** Exercise aim **
Reproduce from the records below, with no pictures, exactly the lines between the one containing "Task: Choose the 60分 interval tab" and the one containing "Task: Focus the image source URL field", inclusive.

Segment Open

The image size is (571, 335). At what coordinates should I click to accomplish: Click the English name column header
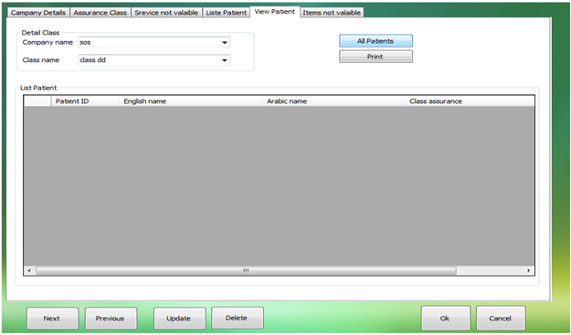coord(191,101)
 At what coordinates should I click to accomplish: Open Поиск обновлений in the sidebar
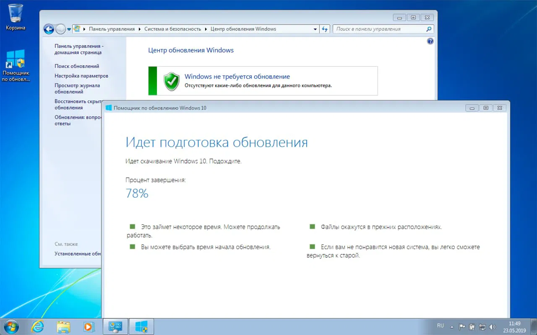(x=76, y=66)
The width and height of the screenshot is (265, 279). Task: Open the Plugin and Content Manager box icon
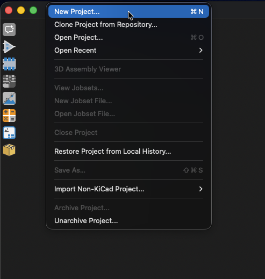pos(9,150)
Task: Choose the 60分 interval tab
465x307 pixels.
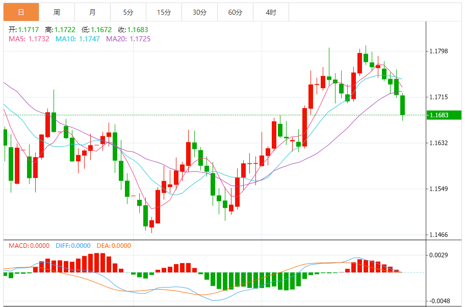Action: 235,12

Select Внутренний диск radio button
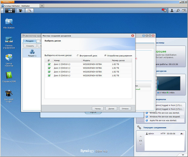(x=78, y=56)
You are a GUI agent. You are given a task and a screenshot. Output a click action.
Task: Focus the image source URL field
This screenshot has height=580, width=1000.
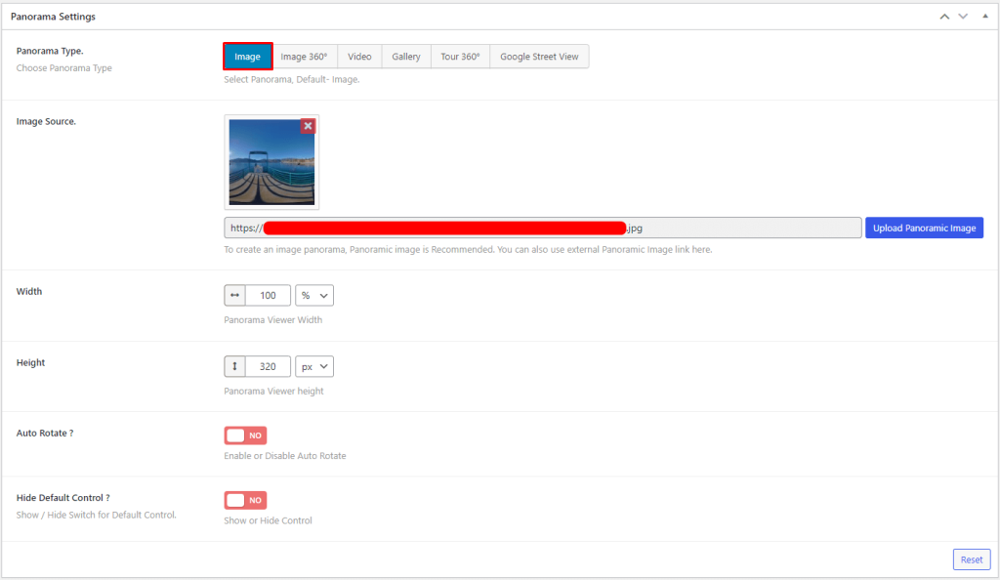click(x=543, y=228)
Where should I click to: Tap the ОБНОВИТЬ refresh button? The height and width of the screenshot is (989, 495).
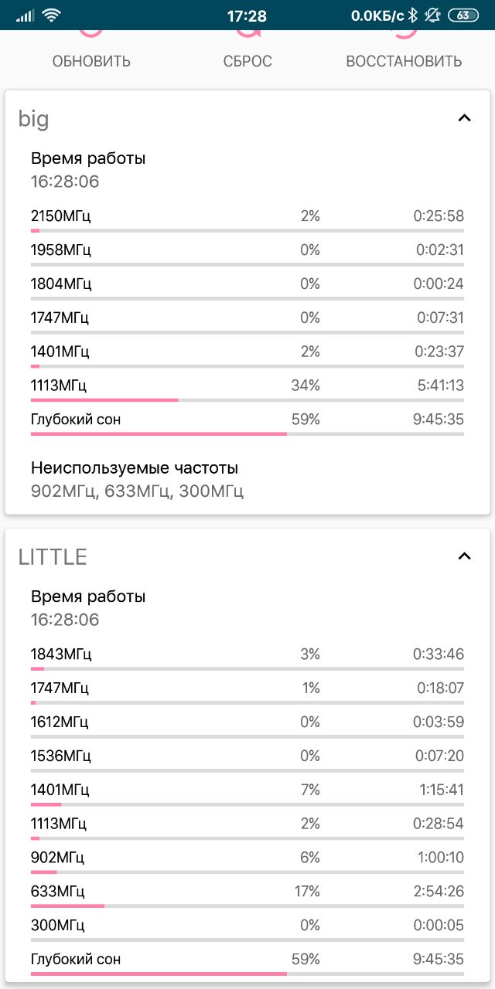pos(91,51)
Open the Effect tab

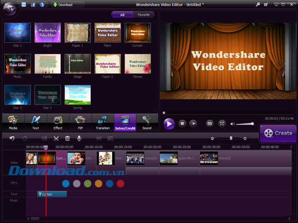pos(58,122)
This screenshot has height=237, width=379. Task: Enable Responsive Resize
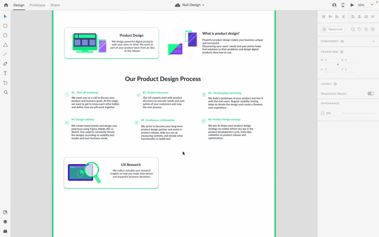tap(370, 93)
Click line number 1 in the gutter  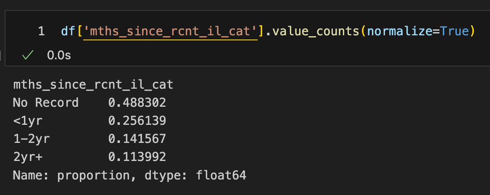click(x=42, y=31)
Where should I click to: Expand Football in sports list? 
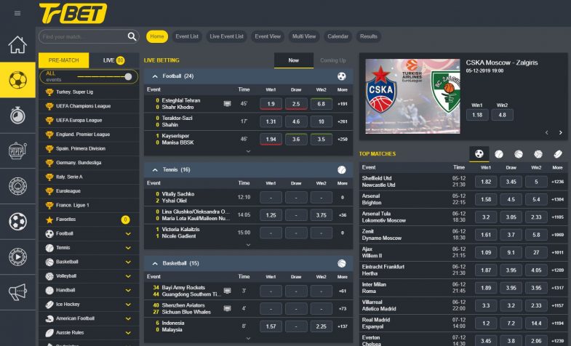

Segment Closed

** Task result **
Task: Choose the 60分 interval tab
465x307 pixels.
Action: 235,12

Select Внутренний диск radio button
(x=78, y=56)
You are a GUI agent. You are given a task and a screenshot. Output a click action.
Task: Focus the image source URL field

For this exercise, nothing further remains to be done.